A 2017 earthquake sequence occurring in southern Idaho.
"""
name = "sulphur_peak"
base_path = Path(__file__).parent
version = __version__
longitudes = (-111.6, -111.25)
latitudes = (42.5, 42.7)
starttime = obspy.UTCDateTime('2017-01-01')
endtime = obspy.UTCDateTime('2019-01-01')
min_magnitude = 4.0
station_search_degrees = 0.5
# --- functions used to specify how data are downloaded
def download_events(self):
""" download event data and store them in self.event_path """
client = Client("IRIS")
# Define inputs to event query
event_params = dict(
minlongitude=self.longitudes[0],
maxlongitude=self.longitudes[1],
minlatitude=self.latitudes[0],
maxlatitude=self.latitudes[1],
starttime=self.starttime,
endtime=self.endtime,
minmagnitude=self.min_magnitude, # minimum magnitude
)
# Query iris for data and plot
cat = client.get_events(**event_params)
# save event to self.event_path
obsplus.EventBank(self.event_path).put_events(cat)
The download_stations
method for the example is:
def download_stations(self):
""" download station data and store them in self.station_path """
station_path = Path(self.station_path)
station_path.mkdir(exist_ok=True, parents=True)
client = Client("IRIS")
station_params = dict(
starttime=self.starttime,
endtime=self.endtime,
latitude=sum(self.latitudes) / 2.,
longitude=sum(self.longitudes) / 2.,
maxradius=self.station_search_degrees, # radius in degrees
channel='H*', # only include channels that start with H
level='response', # indicates we want instrument responses
)
inv = client.get_stations(**station_params)
inv.write(str(station_path / 'inventory.xml'), 'stationxml')
The download_stations
method for the example is:
def download_waveforms(self):
""" download waveform data and store them in self.waveform_path """
client = Client("IRIS")
NSLC = ['network', 'station', 'location', 'channel']
# Times before/after origin to include in waveforms
time_before = 5 # time before origin to download
time_after = 95 # time after origin to download
# Since we need to use the inventory and catalog to determine which
# channels/times to get data for, make sure those are downloaded first.
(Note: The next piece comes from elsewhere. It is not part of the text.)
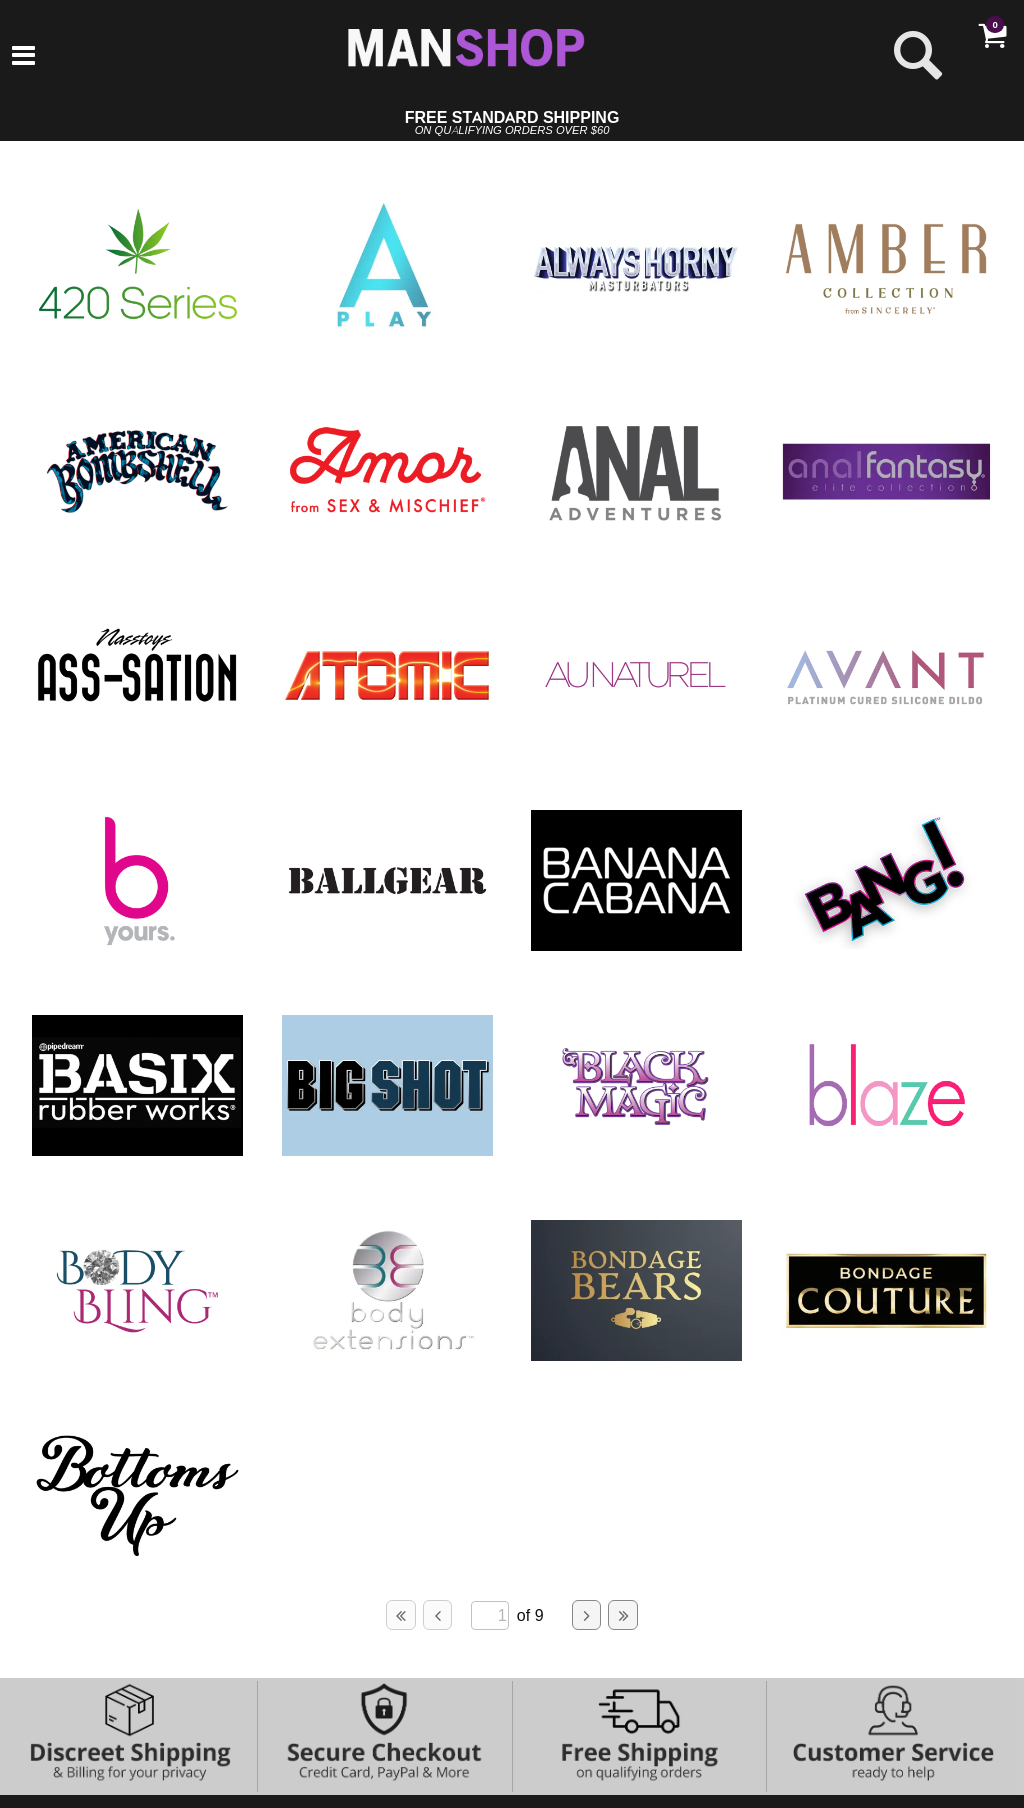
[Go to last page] (623, 1615)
if self.events_need_downloading:
self.download_events()
if self.stations_need_downloading:
self.download_stations()
# Load inventory and catalog into dataframes.
inv_df = obsplus.stations_to_df(self.station_path)
cat_df = obsplus.events_to_df(self.event_path)
# Create bulk requests for each event and put into a wave bank.
wbank = obsplus.WaveBank(self.waveform_path)
for _, event_series in cat_df.iterrows():
event_df = inv_df[NSLC]
time = obsplus.utils.to_utc(event_series['time'])
event_df['starttime'] = time - time_before
event_df['endtime'] = time + time_after
bulk = obsplus.utils.pd.get_waveforms_bulk_args(event_df)
st = client.get_waveforms_bulk(bulk)
wbank.put_waveforms(st)
In order to test the nascent dataset we need to first install it in editable (development) mode.
Now we are ready to run some simple tests. This is done using pytest like so:
pytest . -x --pdb
The "x" flag tells pytest to stop if any tests fail and the 'pdb' flag will automatically start a debugging session on the failed test (or unhandled exception).
The first time the tests run the data will be downloaded and a json file with the file checksums will be created in the source directory.
By default the tests will only ensure the dataset was downloaded, meaning the code added in step 5 ran without errors. You are certainly welcome (and encouraged) to add data-specific tests when it makes sense.
If the tests pass you are ready to publish the package!
We recommend you publish your dataset to both github (or some other comparable service) and pypi. Github allows users to file issues and ask questions, while pypi makes it simple for datasets to be downloaded and discovered.
The Sulphur Peak dataset was published to https://github.com/d-chambers/opsdata_sulphur_peak. After creating a new repo I did the following:
git init
git add remote origin https://github.com/d-chambers/opsdata_sulphur_peak
git push origin master
In order to upload to pypi you need to first create a pypi account. Then, from the dataset directory, you can simply run the following commands:
python setup.py sdist bdist_wheel
twine upload dist/*
Enter your pypi username and password as prompted.
Congragulations, you created and published an ObsPlus dataset!